REQUIRED ACTION :: Which lines in the records below mention the word "type"? Copy each one out.

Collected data
__________

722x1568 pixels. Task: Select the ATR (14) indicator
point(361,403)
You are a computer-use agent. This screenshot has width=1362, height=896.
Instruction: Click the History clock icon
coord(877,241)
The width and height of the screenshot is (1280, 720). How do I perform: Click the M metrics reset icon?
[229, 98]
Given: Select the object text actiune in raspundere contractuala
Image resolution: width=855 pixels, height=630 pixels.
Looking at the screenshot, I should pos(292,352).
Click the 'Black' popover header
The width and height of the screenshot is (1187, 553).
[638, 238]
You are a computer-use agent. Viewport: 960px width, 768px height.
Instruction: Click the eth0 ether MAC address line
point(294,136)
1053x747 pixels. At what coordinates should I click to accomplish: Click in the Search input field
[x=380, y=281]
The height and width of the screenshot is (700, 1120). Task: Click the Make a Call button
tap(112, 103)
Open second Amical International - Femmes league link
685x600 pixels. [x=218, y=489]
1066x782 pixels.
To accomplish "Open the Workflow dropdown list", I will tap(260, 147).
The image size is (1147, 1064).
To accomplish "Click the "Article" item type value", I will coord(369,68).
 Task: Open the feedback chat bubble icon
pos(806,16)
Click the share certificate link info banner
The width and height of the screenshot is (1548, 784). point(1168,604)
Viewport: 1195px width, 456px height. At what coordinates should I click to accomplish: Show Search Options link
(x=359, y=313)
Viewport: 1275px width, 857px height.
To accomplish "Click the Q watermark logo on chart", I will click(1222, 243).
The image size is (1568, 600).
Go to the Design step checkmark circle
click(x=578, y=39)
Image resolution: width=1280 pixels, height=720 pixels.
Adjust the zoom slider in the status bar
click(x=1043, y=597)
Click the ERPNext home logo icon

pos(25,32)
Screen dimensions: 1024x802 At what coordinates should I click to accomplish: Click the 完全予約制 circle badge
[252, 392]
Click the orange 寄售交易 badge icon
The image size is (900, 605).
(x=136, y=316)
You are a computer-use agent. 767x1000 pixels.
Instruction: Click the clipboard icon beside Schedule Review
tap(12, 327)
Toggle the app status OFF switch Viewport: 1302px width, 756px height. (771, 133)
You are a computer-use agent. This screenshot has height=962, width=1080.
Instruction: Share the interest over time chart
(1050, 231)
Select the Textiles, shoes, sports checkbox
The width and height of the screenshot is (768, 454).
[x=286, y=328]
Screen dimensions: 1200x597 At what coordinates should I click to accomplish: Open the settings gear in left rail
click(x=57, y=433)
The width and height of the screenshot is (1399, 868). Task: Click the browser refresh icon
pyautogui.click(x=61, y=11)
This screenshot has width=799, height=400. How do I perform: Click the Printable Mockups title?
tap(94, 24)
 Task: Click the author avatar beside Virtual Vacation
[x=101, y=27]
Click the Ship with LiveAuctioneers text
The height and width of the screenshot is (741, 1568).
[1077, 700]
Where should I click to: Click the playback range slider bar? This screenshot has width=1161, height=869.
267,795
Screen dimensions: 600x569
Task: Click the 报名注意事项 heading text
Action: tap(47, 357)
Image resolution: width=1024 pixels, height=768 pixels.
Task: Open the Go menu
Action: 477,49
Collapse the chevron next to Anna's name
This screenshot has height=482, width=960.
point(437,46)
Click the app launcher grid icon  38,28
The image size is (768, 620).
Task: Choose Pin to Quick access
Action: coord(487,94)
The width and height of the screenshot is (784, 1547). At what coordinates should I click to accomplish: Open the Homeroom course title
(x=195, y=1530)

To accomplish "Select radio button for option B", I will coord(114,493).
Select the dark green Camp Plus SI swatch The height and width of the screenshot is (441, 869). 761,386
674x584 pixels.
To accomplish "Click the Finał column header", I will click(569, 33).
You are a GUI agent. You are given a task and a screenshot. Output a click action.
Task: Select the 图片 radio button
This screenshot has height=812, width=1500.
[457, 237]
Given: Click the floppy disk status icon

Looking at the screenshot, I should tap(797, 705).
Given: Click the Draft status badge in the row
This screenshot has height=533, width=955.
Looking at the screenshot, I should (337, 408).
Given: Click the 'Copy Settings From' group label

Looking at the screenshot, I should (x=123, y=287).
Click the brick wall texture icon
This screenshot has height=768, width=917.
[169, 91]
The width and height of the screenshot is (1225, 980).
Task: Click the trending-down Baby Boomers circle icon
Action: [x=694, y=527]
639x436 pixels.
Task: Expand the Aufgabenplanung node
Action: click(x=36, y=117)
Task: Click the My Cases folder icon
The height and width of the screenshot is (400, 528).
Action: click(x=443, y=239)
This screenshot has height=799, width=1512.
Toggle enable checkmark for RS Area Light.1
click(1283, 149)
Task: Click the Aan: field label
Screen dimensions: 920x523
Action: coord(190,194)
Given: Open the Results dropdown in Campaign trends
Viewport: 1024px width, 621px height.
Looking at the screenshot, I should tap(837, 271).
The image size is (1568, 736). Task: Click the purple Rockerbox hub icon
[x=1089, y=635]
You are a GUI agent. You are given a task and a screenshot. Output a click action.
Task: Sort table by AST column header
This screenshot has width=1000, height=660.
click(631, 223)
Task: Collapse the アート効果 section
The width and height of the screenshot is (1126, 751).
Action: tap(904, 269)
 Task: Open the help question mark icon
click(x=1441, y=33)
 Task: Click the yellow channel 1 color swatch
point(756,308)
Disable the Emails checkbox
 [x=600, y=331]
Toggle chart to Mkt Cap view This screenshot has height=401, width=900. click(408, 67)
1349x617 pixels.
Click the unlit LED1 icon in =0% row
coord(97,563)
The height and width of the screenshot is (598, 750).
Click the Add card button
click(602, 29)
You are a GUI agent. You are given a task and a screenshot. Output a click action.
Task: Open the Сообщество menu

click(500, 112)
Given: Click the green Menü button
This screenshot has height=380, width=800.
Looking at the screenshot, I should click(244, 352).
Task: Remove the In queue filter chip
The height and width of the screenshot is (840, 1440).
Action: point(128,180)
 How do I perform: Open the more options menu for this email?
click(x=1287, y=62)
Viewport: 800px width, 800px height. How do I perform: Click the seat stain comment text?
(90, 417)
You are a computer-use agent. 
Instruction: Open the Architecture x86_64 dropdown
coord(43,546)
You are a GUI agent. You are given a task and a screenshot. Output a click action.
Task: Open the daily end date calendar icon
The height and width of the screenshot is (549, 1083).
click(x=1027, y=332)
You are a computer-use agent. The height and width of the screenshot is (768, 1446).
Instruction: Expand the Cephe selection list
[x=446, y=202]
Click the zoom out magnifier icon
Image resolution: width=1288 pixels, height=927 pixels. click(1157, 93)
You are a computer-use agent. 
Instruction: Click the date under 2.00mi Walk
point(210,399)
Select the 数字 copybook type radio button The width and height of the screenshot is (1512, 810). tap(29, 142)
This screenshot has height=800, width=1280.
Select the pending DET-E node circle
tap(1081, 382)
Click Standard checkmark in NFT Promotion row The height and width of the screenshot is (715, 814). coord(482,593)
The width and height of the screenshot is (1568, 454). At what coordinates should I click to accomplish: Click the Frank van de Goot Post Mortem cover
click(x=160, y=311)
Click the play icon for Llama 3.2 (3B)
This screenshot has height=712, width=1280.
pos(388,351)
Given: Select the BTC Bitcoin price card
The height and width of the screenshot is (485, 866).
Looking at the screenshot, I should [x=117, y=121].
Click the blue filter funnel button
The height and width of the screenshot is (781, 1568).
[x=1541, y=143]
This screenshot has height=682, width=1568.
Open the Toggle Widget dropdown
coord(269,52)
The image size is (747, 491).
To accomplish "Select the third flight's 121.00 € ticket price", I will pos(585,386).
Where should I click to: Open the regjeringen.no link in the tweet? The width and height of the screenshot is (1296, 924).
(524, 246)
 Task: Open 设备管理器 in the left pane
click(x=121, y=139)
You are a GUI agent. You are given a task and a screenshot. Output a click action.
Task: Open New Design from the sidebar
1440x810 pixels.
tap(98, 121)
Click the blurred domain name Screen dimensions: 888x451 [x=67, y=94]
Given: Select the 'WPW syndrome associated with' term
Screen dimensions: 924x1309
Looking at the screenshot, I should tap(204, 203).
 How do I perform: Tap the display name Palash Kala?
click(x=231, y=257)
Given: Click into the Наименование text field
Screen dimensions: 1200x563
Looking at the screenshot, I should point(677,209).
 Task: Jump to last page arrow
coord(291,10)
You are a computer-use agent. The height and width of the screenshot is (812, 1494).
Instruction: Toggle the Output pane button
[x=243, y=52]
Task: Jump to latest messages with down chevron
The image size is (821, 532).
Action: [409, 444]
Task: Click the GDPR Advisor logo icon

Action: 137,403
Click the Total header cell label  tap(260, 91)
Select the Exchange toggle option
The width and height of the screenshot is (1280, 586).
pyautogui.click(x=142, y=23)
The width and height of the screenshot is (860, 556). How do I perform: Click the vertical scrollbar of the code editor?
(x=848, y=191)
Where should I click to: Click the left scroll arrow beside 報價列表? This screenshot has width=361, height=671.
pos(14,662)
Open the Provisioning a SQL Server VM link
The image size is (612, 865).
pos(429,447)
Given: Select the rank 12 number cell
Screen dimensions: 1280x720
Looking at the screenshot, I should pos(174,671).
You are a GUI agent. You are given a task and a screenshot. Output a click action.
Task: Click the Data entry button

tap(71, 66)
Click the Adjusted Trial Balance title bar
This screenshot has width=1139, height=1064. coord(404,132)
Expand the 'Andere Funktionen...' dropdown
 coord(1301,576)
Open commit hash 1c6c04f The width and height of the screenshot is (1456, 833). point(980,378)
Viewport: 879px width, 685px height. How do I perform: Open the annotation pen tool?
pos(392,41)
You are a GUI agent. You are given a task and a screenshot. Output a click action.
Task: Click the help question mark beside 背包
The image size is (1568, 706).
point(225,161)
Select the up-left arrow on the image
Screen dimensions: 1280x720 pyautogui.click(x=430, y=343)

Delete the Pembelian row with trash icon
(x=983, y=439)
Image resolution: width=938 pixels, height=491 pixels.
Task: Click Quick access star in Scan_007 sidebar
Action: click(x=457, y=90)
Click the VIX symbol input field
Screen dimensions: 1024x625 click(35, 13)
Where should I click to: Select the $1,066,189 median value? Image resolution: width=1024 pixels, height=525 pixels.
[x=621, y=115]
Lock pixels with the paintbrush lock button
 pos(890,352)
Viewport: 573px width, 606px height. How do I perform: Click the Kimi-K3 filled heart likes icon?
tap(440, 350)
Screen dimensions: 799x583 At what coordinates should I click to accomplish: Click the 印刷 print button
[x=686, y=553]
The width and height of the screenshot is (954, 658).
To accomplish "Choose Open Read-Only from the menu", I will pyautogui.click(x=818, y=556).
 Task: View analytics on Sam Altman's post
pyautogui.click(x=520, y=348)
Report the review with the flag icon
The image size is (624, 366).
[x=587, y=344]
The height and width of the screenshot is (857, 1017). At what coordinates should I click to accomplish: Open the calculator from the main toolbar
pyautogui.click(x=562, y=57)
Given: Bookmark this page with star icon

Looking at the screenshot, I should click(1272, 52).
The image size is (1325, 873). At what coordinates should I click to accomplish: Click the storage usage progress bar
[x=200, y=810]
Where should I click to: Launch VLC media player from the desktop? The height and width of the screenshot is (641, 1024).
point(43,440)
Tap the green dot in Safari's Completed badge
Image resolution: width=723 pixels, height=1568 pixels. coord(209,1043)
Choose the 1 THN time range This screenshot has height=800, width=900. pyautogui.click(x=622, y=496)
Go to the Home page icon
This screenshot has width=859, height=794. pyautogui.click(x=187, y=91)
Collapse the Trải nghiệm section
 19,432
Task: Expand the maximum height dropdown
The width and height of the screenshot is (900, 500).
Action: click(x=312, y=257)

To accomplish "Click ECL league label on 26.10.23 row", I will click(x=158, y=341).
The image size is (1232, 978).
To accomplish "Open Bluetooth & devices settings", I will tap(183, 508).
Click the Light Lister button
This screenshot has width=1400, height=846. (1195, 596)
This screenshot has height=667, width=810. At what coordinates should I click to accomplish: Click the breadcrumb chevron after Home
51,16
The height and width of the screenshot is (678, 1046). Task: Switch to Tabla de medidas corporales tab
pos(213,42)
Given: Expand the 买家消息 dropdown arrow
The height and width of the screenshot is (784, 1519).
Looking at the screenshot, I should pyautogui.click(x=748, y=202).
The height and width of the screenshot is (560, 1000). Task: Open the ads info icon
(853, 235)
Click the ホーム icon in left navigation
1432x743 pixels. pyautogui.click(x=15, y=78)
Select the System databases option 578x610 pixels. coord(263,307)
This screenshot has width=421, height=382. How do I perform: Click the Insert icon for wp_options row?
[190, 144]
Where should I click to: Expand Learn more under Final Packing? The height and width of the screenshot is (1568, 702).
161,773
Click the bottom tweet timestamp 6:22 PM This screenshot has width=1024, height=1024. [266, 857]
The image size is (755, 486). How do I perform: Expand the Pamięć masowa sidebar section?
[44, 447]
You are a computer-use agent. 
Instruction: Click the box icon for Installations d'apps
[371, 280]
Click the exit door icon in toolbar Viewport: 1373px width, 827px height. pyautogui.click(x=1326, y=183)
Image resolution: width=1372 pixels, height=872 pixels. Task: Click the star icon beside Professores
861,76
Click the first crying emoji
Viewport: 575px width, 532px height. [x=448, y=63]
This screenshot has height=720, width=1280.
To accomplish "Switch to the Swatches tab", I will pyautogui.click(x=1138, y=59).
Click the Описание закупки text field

__________

SOLUTION BELOW ::
To accomplish "Click the "Article" item type value", I will coord(369,68).
Select the 数字 copybook type radio button The width and height of the screenshot is (1512, 810). tap(29, 142)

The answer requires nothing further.